#### Collected data entries
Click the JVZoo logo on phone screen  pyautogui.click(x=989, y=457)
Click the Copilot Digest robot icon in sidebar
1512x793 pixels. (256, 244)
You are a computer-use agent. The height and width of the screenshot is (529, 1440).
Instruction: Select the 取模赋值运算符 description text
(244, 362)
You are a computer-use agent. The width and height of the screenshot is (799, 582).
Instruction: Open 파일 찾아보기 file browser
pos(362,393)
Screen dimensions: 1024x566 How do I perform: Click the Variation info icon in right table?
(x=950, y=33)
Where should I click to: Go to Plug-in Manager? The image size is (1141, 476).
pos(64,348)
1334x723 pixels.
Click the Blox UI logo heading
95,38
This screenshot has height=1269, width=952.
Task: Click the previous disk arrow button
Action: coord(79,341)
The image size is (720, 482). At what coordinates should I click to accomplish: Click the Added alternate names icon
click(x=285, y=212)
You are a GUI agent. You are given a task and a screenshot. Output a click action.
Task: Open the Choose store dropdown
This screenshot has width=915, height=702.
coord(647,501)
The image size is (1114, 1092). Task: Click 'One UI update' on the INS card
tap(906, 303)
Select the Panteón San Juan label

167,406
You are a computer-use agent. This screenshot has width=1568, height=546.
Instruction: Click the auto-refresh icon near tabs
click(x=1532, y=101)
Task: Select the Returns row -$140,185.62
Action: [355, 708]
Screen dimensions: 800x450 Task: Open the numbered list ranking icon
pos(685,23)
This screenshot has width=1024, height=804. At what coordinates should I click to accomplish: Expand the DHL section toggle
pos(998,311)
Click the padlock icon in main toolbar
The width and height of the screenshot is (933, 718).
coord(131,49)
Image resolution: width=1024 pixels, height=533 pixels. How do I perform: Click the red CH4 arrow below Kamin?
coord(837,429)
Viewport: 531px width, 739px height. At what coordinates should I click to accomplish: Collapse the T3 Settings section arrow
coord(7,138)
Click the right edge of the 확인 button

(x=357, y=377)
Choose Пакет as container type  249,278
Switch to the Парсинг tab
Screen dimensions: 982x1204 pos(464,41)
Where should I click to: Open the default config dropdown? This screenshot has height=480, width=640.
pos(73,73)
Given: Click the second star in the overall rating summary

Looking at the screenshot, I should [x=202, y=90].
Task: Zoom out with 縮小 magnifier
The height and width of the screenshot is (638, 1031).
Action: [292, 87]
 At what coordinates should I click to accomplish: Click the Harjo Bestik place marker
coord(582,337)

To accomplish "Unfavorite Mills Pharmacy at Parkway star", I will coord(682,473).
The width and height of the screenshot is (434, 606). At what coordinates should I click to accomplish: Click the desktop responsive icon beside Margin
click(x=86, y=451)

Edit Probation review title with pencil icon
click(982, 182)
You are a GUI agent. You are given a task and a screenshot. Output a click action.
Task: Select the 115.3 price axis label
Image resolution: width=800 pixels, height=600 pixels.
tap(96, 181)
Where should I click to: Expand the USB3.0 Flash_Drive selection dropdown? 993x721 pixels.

#### Work item
Word for word, write out the entries above again.

#### Finished exercise
Click the JVZoo logo on phone screen  pyautogui.click(x=989, y=457)
Click the Copilot Digest robot icon in sidebar
1512x793 pixels. (256, 244)
You are a computer-use agent. The height and width of the screenshot is (529, 1440).
Instruction: Select the 取模赋值运算符 description text
(244, 362)
You are a computer-use agent. The width and height of the screenshot is (799, 582).
Instruction: Open 파일 찾아보기 file browser
pos(362,393)
Screen dimensions: 1024x566 How do I perform: Click the Variation info icon in right table?
(x=950, y=33)
Where should I click to: Go to Plug-in Manager? The image size is (1141, 476).
pos(64,348)
1334x723 pixels.
Click the Blox UI logo heading
95,38
This screenshot has height=1269, width=952.
Task: Click the previous disk arrow button
Action: coord(79,341)
The image size is (720, 482). At what coordinates should I click to accomplish: Click the Added alternate names icon
click(x=285, y=212)
You are a GUI agent. You are given a task and a screenshot. Output a click action.
Task: Open the Choose store dropdown
This screenshot has width=915, height=702.
coord(647,501)
The image size is (1114, 1092). Task: Click 'One UI update' on the INS card
tap(906, 303)
Select the Panteón San Juan label

167,406
You are a computer-use agent. This screenshot has width=1568, height=546.
Instruction: Click the auto-refresh icon near tabs
click(x=1532, y=101)
Task: Select the Returns row -$140,185.62
Action: [355, 708]
Screen dimensions: 800x450 Task: Open the numbered list ranking icon
pos(685,23)
This screenshot has width=1024, height=804. At what coordinates should I click to accomplish: Expand the DHL section toggle
pos(998,311)
Click the padlock icon in main toolbar
The width and height of the screenshot is (933, 718).
coord(131,49)
Image resolution: width=1024 pixels, height=533 pixels. How do I perform: Click the red CH4 arrow below Kamin?
coord(837,429)
Viewport: 531px width, 739px height. At what coordinates should I click to accomplish: Collapse the T3 Settings section arrow
coord(7,138)
Click the right edge of the 확인 button

(x=357, y=377)
Choose Пакет as container type  249,278
Switch to the Парсинг tab
Screen dimensions: 982x1204 pos(464,41)
Where should I click to: Open the default config dropdown? This screenshot has height=480, width=640.
pos(73,73)
Given: Click the second star in the overall rating summary

Looking at the screenshot, I should [x=202, y=90].
Task: Zoom out with 縮小 magnifier
The height and width of the screenshot is (638, 1031).
Action: [292, 87]
 At what coordinates should I click to accomplish: Click the Harjo Bestik place marker
coord(582,337)

To accomplish "Unfavorite Mills Pharmacy at Parkway star", I will coord(682,473).
The width and height of the screenshot is (434, 606). At what coordinates should I click to accomplish: Click the desktop responsive icon beside Margin
click(x=86, y=451)

Edit Probation review title with pencil icon
click(982, 182)
You are a GUI agent. You are given a task and a screenshot. Output a click action.
Task: Select the 115.3 price axis label
Image resolution: width=800 pixels, height=600 pixels.
tap(96, 181)
Where should I click to: Expand the USB3.0 Flash_Drive selection dropdown? 993x721 pixels.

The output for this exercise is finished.